Well, the 'Pilgrim Fathers' were British subjects, weren't they? So if you want to celebrate Thanksgiving, go ahead. A lot of people celebrate holidays with a less tenuous connection to themselves. Although considering what early Colonists did to the Native Populations, it should really be a day of reflection & reconciliation.

Canada has 'officially' celebrated Thanksgiving in October since 1879, although the origins go back much further, and it's nothing to do with Americans or America.

Archibaldleach · 26/11/2022 14:42

I don't know anyone in the UK who celebrates Thanksgiving but it wouldn't bother me anymore than someone celebrating Diwali or Noruz. Why would people being happy and enjoying themselves bother you, especially as you aren't forced to participate? Do you feel this way about all foreign celebrations?

Wallstick · 26/11/2022 14:42

We had a type of thanksgiving over here but nobody celebrates it now and it wasn't in November. I think it was a day when debts were written off or something.

Wallstick · 26/11/2022 14:44

Also I know not a single person that celebrates thanksgiving over here apart from a woman that used to live in Canada I think. She doesn't go all out either, I think it's just to catch up with her kids.

NannyOggsWhiskyStash · 26/11/2022 14:45

Never heard of anyone celebrating Thanksgiving in the UK, apart from Americans. Why would we given the history of how the Native Americans were treated.

ElmoNeedsThePotty · 26/11/2022 14:59

DH, DS and I celebrate it.

We are not American.

YABU.

Tansytea · 26/11/2022 15:28

It's weird to celebrate an American festival in the UK. Why not pick the Canadian one if you're desperate for a celebratory moment? It's a Commonweath country, far closer to the UK culturally, with a much longer shared history. Plus theirs is farther away from Christmas.

Benjispruce4 · 26/11/2022 15:32

@ElmoNeedsThePotty what are you celebrating?

PrincessPoodle · 26/11/2022 15:34

elp30 · 26/11/2022 12:30

I'm American and lived in England from 1995-2004 and even I didn't celebrate Thanksgiving. It was not the same because it's always on a Thursday and back then, it was hard to find a turkey in November. Obviously, this has changed in recent years.

I love reading Waitrose "Food" Magazine online and I did notice an unusual tab on their food selections. It was specifically for "Thanksgiving". That just seemed weird to me.
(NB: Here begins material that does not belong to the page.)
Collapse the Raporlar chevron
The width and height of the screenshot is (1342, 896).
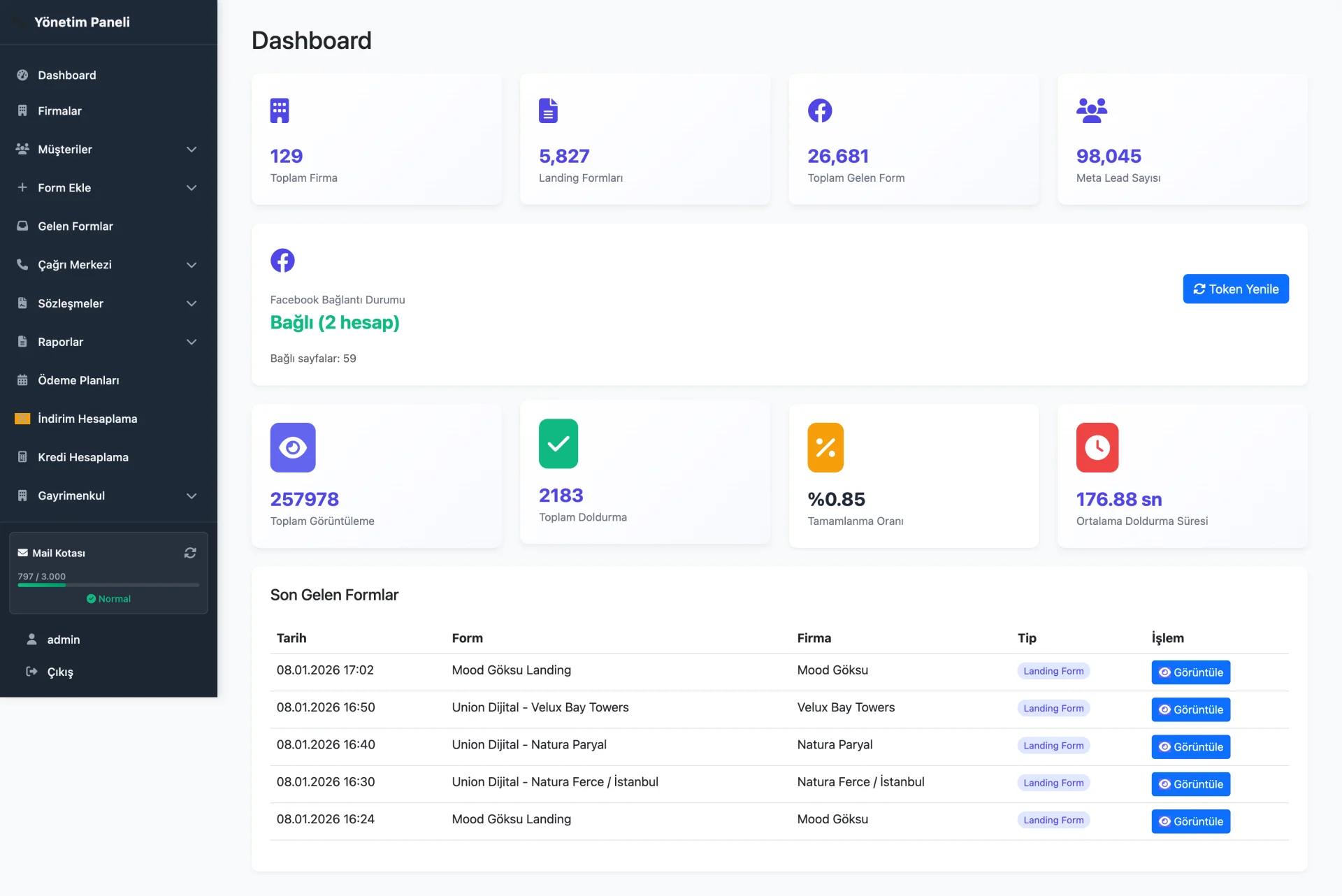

It's basically food people in the UK eat for Christmas but it's not the point!

Btw, that's not American people trying to "indoctrinate" people from other countries into "our" celebrations. We are just living our life. This is all someone else's doing! Seriously, Waitrose?!

There are 1/4 of million Americans and Canadians (and their family) living in the UK. It would be silly for stores not to not try and profit off that.

PrincessPoodle · 26/11/2022 15:35

Tansytea · 26/11/2022 15:28

It's weird to celebrate an American festival in the UK. Why not pick the Canadian one if you're desperate for a celebratory moment? It's a Commonweath country, far closer to the UK culturally, with a much longer shared history. Plus theirs is farther away from Christmas.

Thanksgiving is Canadian as well. Or are you just annoyed that a person you never met, and don't know for sure exists might be celebrating on the "wrong" day?

StollenAway · 26/11/2022 15:39

We celebrate it every year with American friends. It is a wonderful holiday! Just friends and great food and that’s it. I used to live in the States and it was always my favourite holiday there - when I mentioned that to an American friend here in the UK she immediately said we must come at Thanksgiving and we have ever since.

I love that - IME there’s always an open door at Thanksgiving. Not so at Christmas because it’s more complicated with presents etc!

To be honest I wish it was more of a thing in the UK because it seemed to stave off the Christmas madness a bit in the States coming so late in the autumn.